La filmografía de este maestro de la
pantalla, íntimamente vinculada a la obra escritural de Cezare Zavattini, está
repleta de instantes parecidos, de agudas intuiciones expresivas y recalos en
los más recónditos insterticios de la humanidad de los personajes. De Sica fue, por arriba de todo, un
observador de los sufrimientos de nuestra especie ("Para amar la vida es
necesario vivirla; yo he sufrido, por eso amo a los hombres que sufren",
dijo), alguien que supo mirar al individuo no desde las atalayas del distante
enjuiciador ni desde promontorios de superioridad. Se convirtió en una suerte
de misionero sin ánimo ni vocación de redentor, mas bien con voluntad de
compartir, de establecer un pacto invisible de confraternización entre las
almas que poblaban sus historias y el espectador dotado de sensibilidad, que no
se contaba en gran número precisamente cuando el realizador empezara a
proyectar su calibre en plena cosecha neorrealista.
El cine del creador de Milagro en Milán
unió a la habitual desenvoltura demostrada desde los inicios -principalmente en
las cintas ya inscritas en el neorrealismo-
un depurado estilo de realización, austero, exacto y preciso, donde
convergieron, con armonía en su exposición, el análisis de esa simple
complejidad de algunos de sus grandes personajes, y la efectividad de las
tramas que desarrollara.
Ejecutó ejercicios fílmicos pertrechados de
tanta dignidad como efectividad, en películas contentivas de abundantes dosis
de sabiduría vital que, más allá de la tristeza que emanaran, entretenían y
mantenían el interés del espectador. De Sica solía subrayar y condensar la
psicología de sus personajes, sus pasiones, con trazos certeros, que mucho
ayudaron a comprender la materia de que está fabricada nuestra especie.
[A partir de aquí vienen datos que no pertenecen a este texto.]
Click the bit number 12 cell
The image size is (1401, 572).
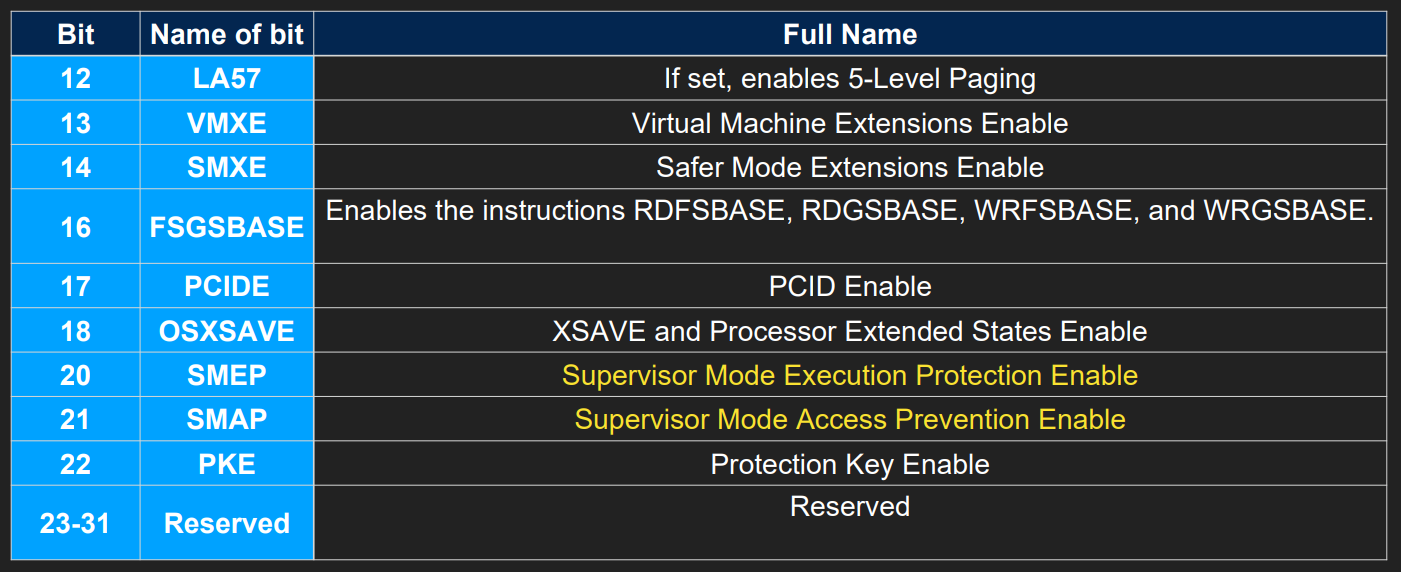click(76, 78)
Las
películas suyas eran visiones contundentes y rotundas de humanidades en
conflicto, merced al delineado del perfil de los personajes; la precisa
selección (y dirección) actoral -en varios casos, personas sin experiencia
alguna en el oficio-; la sencillez genial de la concepción de los diálogos, tan
ordinarios e inelevados como la vida misma; y la imbricación de las descalabros
vitales observados a un marco social concreto, que en última instancia los
germinaba, conducía e incluso determinaba sus desenlaces.
Este
napolitano, nacido en 1901, maduró
varias obras redondas, cerradas, bien ensambladas, las cuales sobresalieron por
el minimalismo maestro con que su creador emprendió la arquitectura
constructiva, decurso y resolución.
Facturó cálidas narraciones, llenas de naturalidad, sin concesiones a
efectismos ni estridencias, de ritmo pausado, donde bullían personajes memorables,
perfilados con tiralíneas e interpretados con apabullante convicción.
Estuvo
familiarizado con el arte al que le dedicó la vida desde los siete años, cuando
realizó su primera interpretación cinematográfica. Quiso o quisieron que fuera,
no lo sé, abogado, profesión que, como con tantos otros sucediera, no llegó a
ejercitar. Le halaban mucho tablas y platós. Antes de actor fue, nos recuerda
Georges Sadoul -quien, por cierto, yerra en su fecha de nacimiento, al ubicarla
en 1903-, animador de café y cantante. En cine sería galán de las películas de
Mario Camerini; al comenzar en la realización ya había intervenido en más de
una treintena de largometrajes, la mayoría en carácter protagónico.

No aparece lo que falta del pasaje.